The General Education Certificate (GEC) is a flagship programme of the Department of Education (DBE) designed to expand the learning pathways and success opportunities of South African Grade 9 learners.
The GEC is intended to formally recognise learners’ achievements at the end of the compulsory phase of schooling. Its primary purpose is to facilitate subject choices beyond Grade 9 and articulation between schools and TVET colleges.
The purpose of the GEC is to provide learners with expanded opportunities to display their capabilities on inquiry-based learning, solving real-world problems and designing practical solutions which will better prepare them for further education and training and the world of work.
It is also meant to support the development of learners’ “21st-century skills” and strengthen the effective assessment of these skills and learners’ knowledge in such a way that can help guide their future study and career pathways.
“While this is not an exit point for learners from the school system, Grade 9 is seen as a point where pupils may shift focus to more technical subjects and trades instead of a singular focus on a college or university education”, says James Donald, executive firector of E3DBE.
While the department has reiterated that this is not an exit point for learners from the school system, the certificate will provide better decision-making for learners, especially those who may shift focus to more technical subjects and trades instead of a singular focus on a college or university education.

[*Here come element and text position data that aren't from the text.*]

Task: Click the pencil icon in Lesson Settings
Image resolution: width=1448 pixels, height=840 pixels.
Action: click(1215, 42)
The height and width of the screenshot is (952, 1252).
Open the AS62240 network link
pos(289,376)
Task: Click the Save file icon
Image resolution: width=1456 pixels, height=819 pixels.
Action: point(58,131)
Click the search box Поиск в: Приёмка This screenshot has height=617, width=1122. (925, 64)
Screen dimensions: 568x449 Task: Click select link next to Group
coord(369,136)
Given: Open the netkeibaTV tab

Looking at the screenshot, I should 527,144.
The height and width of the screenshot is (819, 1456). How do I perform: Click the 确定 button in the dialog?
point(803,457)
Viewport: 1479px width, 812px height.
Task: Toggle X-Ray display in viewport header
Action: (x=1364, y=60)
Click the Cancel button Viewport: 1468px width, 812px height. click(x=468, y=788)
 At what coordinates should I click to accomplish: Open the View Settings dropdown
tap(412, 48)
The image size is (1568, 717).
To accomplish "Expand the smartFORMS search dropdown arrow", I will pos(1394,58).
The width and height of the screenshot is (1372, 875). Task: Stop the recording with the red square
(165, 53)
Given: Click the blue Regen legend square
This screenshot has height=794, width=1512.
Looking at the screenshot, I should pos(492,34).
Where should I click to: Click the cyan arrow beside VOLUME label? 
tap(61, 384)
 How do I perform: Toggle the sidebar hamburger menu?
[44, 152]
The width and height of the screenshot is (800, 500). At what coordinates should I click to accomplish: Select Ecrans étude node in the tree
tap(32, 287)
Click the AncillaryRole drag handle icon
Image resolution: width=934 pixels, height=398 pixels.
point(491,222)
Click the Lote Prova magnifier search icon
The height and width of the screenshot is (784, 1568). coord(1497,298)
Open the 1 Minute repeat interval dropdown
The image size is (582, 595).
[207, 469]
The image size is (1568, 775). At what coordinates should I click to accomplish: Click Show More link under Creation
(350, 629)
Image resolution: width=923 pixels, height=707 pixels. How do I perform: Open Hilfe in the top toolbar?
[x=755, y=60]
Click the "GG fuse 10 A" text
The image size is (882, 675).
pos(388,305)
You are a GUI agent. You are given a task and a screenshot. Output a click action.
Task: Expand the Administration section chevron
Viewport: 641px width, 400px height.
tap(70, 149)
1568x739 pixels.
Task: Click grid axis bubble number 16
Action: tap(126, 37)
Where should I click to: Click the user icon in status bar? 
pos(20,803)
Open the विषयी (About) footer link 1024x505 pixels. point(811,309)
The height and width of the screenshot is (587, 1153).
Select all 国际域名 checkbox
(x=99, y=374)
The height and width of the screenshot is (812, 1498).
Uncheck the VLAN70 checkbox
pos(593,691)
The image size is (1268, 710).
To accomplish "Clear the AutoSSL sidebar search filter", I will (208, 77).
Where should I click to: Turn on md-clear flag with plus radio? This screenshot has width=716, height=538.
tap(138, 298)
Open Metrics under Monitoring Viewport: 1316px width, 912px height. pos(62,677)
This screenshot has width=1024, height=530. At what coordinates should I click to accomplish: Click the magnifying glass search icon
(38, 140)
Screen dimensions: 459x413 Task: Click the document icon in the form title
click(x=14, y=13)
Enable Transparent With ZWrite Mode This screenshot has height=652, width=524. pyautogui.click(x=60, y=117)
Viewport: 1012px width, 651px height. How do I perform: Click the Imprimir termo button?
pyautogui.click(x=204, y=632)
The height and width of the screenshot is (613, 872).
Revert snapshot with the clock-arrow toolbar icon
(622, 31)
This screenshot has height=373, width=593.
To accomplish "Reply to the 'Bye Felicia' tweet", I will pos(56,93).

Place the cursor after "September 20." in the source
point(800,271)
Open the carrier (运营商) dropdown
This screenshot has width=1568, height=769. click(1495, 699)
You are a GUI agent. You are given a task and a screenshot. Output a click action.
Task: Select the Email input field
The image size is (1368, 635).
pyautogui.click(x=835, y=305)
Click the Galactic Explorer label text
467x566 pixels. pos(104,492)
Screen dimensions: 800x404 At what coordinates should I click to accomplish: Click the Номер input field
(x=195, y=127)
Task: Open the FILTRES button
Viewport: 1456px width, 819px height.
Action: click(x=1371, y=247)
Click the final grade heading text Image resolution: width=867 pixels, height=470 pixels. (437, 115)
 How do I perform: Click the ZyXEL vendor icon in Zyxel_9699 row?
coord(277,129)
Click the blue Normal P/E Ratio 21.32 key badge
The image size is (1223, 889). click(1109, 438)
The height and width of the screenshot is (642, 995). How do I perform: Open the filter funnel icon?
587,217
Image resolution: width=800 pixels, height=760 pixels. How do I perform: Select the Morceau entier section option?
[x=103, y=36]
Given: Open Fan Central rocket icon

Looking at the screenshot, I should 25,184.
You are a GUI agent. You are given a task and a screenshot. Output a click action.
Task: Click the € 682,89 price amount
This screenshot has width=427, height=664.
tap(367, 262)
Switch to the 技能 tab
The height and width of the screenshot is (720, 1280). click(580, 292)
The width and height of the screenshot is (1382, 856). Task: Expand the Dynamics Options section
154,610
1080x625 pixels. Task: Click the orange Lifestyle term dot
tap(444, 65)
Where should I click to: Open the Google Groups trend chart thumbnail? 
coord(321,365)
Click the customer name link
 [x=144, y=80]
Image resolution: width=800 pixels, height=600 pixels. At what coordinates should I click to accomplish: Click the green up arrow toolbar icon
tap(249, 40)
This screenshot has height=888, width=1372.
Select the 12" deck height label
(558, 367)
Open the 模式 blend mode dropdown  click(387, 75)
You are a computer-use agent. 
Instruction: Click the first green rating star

Some of the young work-seekers are not well educated and do not possess sufficient skills and previous work experience demanded by employers in the labour market, therefore, GEC is expected to help address South Africa’s high youth unemployment levels.
The GEC exists so that learners will be able to make informed decisions that will assist them to choose their next phase of study; have a sense of their levels of preparedness for life after school; and so that their supportive environment (parents, teachers, principals) can further guide, support and teach them based on the combination of results at the end of Grade 9, which will include their aptitude skills/assessment, the integrated common task assessment and the standardised test - and not purely their ability to memorise data for exams.
Through continuous assessment, they will gain a better understanding of these talents and capabilities and at the end will receive a GEC report card that will assist learners in selecting pathways other than just the academic stream.